■ **TASK GOAL**: Take the entries that follow and return only the lines from the one with "You are a GUI" through the final line, leaving every picture behind.

***** MATERIAL PROVIDED

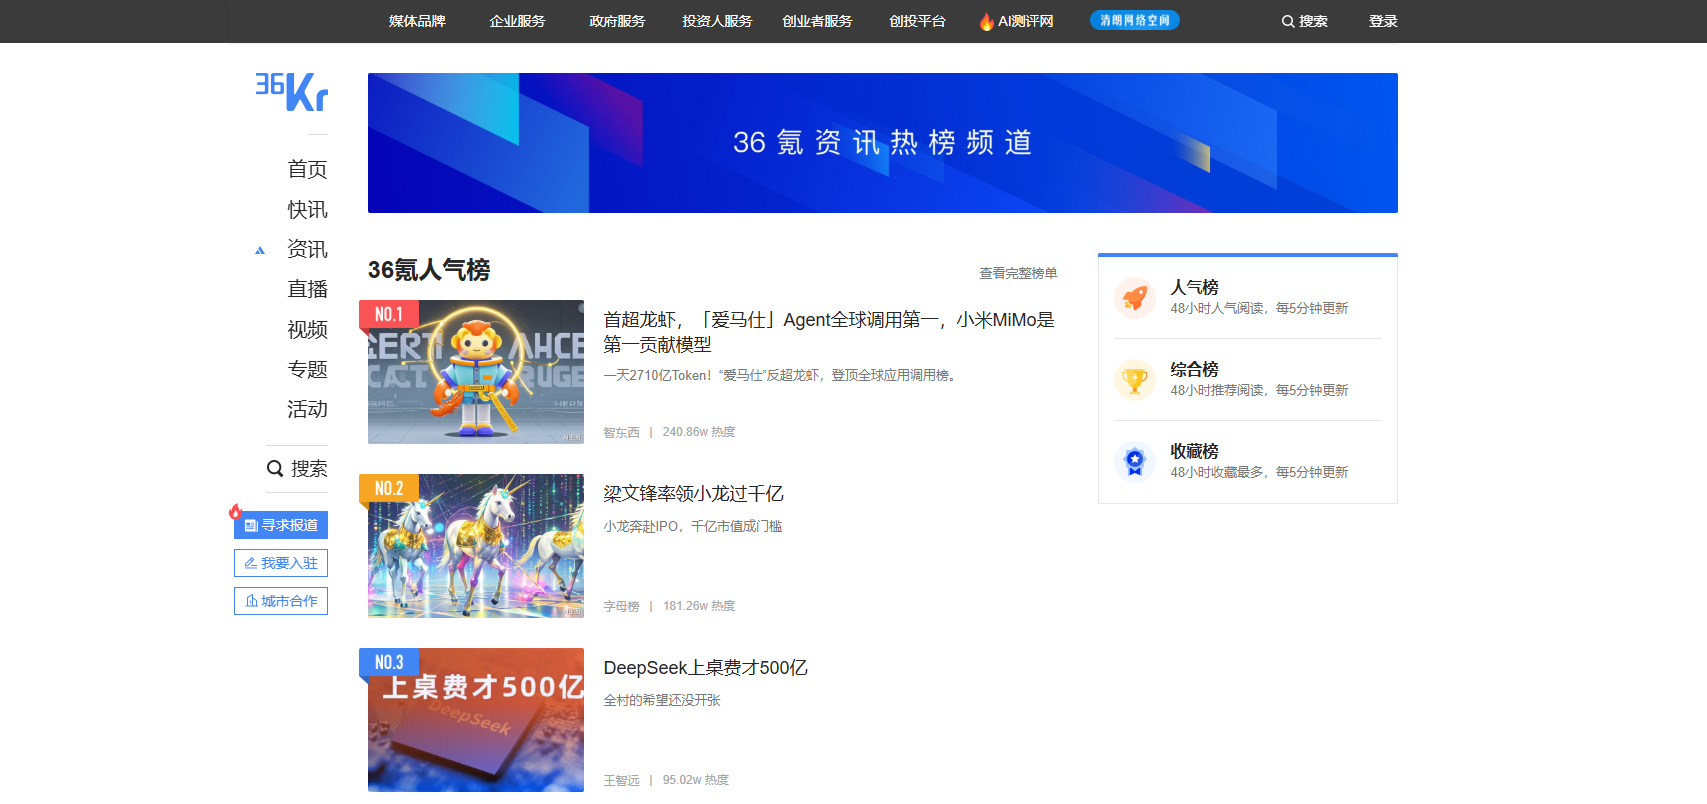Click the 我要入驻 button
Screen dimensions: 1707x804
click(281, 563)
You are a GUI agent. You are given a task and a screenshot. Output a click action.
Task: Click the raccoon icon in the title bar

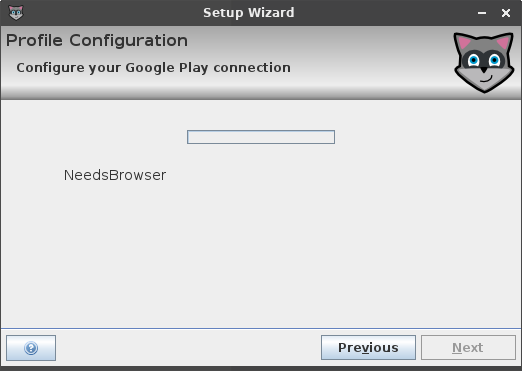point(16,13)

**********

■ **OUTPUT**:
You are a GUI agent. You are given a task and a screenshot. Output a click action.
Task: Click the raccoon icon in the title bar

point(16,13)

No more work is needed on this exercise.